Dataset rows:
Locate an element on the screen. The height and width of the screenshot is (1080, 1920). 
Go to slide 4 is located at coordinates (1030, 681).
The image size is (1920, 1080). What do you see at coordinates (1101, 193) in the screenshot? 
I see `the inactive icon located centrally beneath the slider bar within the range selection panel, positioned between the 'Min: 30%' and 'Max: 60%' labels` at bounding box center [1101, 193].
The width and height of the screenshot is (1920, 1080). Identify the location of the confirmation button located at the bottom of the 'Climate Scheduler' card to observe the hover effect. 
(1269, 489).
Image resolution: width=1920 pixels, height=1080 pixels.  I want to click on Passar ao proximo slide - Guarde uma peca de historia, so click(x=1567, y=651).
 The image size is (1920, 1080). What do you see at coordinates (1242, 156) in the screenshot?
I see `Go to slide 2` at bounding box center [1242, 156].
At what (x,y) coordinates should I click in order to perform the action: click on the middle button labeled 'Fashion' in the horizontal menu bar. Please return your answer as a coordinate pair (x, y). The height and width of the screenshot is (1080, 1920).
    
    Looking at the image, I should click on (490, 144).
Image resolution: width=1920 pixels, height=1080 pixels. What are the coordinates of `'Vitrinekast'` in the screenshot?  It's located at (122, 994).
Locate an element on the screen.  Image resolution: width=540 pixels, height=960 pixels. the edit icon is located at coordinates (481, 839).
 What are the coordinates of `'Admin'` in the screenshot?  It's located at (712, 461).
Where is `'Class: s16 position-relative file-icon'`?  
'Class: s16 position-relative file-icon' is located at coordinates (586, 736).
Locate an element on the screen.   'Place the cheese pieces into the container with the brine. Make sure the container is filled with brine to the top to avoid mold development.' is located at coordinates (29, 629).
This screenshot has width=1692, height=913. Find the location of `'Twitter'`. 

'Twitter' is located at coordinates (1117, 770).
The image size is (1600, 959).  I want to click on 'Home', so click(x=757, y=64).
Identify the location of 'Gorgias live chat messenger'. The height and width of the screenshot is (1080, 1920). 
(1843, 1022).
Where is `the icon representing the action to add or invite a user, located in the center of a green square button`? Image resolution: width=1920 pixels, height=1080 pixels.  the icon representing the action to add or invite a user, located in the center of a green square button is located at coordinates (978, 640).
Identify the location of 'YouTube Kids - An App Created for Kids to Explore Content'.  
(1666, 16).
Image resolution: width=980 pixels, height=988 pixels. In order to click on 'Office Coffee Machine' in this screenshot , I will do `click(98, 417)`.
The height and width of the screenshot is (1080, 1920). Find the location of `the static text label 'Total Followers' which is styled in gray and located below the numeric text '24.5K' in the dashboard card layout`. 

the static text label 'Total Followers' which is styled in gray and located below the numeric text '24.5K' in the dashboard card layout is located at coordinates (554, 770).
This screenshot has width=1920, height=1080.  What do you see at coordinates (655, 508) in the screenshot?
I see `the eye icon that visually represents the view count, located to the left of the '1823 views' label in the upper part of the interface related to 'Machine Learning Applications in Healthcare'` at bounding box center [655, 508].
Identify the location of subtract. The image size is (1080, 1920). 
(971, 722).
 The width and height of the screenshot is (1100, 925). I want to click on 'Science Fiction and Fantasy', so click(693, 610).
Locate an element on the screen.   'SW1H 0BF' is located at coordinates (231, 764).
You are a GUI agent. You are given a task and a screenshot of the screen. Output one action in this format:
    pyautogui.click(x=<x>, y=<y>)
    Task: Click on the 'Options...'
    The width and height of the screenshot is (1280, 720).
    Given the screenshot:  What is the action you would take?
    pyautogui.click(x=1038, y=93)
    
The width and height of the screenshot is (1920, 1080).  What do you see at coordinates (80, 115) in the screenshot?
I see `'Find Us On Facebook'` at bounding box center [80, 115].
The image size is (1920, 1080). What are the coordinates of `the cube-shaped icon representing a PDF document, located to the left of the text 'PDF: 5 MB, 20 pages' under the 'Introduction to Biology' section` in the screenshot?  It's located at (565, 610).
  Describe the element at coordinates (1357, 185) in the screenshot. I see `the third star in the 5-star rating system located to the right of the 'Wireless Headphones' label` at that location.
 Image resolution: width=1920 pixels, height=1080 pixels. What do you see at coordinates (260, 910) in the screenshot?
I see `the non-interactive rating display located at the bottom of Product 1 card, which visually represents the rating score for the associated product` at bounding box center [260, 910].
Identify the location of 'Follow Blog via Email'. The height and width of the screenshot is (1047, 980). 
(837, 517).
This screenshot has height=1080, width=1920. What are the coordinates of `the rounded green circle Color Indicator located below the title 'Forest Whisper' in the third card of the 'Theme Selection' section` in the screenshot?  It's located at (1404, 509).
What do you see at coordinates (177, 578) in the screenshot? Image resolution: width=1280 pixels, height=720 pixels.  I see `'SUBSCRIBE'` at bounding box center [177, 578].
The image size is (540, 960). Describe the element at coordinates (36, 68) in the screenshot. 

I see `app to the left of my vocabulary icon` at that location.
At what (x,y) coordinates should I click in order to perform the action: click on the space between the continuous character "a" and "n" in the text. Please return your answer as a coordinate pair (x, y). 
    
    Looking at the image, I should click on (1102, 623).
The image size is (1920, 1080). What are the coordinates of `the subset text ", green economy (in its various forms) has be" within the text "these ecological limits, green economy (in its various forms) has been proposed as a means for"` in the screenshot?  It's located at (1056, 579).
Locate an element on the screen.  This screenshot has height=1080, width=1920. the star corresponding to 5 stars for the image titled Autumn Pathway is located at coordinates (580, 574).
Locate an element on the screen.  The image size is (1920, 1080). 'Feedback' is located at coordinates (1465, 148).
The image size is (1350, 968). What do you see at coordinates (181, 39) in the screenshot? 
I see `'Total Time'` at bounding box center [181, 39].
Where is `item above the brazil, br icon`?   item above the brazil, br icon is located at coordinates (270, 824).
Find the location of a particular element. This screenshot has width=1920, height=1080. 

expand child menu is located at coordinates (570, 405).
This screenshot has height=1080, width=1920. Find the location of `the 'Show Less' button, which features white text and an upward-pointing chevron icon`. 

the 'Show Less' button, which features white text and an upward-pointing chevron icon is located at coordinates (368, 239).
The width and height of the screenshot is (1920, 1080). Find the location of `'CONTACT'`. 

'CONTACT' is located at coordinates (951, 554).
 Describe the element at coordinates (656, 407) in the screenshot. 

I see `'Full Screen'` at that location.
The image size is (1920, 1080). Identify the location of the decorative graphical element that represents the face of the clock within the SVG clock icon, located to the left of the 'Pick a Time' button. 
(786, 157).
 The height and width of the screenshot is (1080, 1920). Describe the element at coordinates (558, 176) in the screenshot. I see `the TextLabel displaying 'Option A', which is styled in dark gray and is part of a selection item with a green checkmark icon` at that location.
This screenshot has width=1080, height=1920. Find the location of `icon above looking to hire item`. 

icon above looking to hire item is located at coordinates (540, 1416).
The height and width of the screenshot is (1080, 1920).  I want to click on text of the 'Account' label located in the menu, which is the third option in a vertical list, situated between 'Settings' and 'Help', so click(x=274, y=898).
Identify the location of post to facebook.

What needs to be done
Copy out word for word the lines of the material above, beginning with the line that contains "at (565, 610)." and continuing through the line that contains "at (1056, 579).", both included.

Expected output
The image size is (1920, 1080). What are the coordinates of `the cube-shaped icon representing a PDF document, located to the left of the text 'PDF: 5 MB, 20 pages' under the 'Introduction to Biology' section` in the screenshot?  It's located at (565, 610).
  Describe the element at coordinates (1357, 185) in the screenshot. I see `the third star in the 5-star rating system located to the right of the 'Wireless Headphones' label` at that location.
 Image resolution: width=1920 pixels, height=1080 pixels. What do you see at coordinates (260, 910) in the screenshot?
I see `the non-interactive rating display located at the bottom of Product 1 card, which visually represents the rating score for the associated product` at bounding box center [260, 910].
Identify the location of 'Follow Blog via Email'. The height and width of the screenshot is (1047, 980). 
(837, 517).
This screenshot has height=1080, width=1920. What are the coordinates of `the rounded green circle Color Indicator located below the title 'Forest Whisper' in the third card of the 'Theme Selection' section` in the screenshot?  It's located at (1404, 509).
What do you see at coordinates (177, 578) in the screenshot? Image resolution: width=1280 pixels, height=720 pixels.  I see `'SUBSCRIBE'` at bounding box center [177, 578].
The image size is (540, 960). Describe the element at coordinates (36, 68) in the screenshot. 

I see `app to the left of my vocabulary icon` at that location.
At what (x,y) coordinates should I click in order to perform the action: click on the space between the continuous character "a" and "n" in the text. Please return your answer as a coordinate pair (x, y). 
    
    Looking at the image, I should click on (1102, 623).
The image size is (1920, 1080). What are the coordinates of `the subset text ", green economy (in its various forms) has be" within the text "these ecological limits, green economy (in its various forms) has been proposed as a means for"` in the screenshot?  It's located at (1056, 579).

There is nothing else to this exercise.